#### Task input

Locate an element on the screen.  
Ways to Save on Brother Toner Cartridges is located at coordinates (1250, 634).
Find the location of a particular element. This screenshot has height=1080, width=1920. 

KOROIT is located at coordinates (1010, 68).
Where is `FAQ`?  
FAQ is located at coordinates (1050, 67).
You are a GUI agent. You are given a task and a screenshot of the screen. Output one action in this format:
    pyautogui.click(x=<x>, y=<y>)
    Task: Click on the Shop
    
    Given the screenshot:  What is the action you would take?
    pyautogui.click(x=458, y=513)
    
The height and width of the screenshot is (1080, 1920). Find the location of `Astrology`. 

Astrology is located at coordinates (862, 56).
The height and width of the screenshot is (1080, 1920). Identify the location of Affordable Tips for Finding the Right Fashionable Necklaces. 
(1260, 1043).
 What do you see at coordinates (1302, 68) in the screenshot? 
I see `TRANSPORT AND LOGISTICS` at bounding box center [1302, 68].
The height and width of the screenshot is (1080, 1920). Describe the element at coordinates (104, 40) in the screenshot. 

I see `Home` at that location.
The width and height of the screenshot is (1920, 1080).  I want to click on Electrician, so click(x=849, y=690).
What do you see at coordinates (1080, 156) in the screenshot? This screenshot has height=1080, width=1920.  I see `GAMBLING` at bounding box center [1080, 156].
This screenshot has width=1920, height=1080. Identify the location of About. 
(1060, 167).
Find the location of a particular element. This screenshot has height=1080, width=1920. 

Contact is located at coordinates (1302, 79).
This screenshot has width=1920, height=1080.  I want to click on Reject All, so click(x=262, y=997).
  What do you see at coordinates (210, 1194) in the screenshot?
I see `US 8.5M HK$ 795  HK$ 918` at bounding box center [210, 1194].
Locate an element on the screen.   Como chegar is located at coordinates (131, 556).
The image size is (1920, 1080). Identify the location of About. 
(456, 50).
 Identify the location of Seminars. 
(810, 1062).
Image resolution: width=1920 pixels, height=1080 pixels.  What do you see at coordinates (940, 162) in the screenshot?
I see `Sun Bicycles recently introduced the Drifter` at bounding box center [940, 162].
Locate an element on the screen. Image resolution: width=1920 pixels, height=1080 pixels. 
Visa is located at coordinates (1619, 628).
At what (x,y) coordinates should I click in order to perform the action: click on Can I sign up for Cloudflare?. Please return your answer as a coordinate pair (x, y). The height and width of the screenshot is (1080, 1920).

########

Copy out, word for word, the rows from the very beginning through the line containing "pyautogui.click(x=458, y=513)", including that line.

Locate an element on the screen.  
Ways to Save on Brother Toner Cartridges is located at coordinates (1250, 634).
Find the location of a particular element. This screenshot has height=1080, width=1920. 

KOROIT is located at coordinates (1010, 68).
Where is `FAQ`?  
FAQ is located at coordinates (1050, 67).
You are a GUI agent. You are given a task and a screenshot of the screen. Output one action in this format:
    pyautogui.click(x=<x>, y=<y>)
    Task: Click on the Shop
    
    Given the screenshot:  What is the action you would take?
    pyautogui.click(x=458, y=513)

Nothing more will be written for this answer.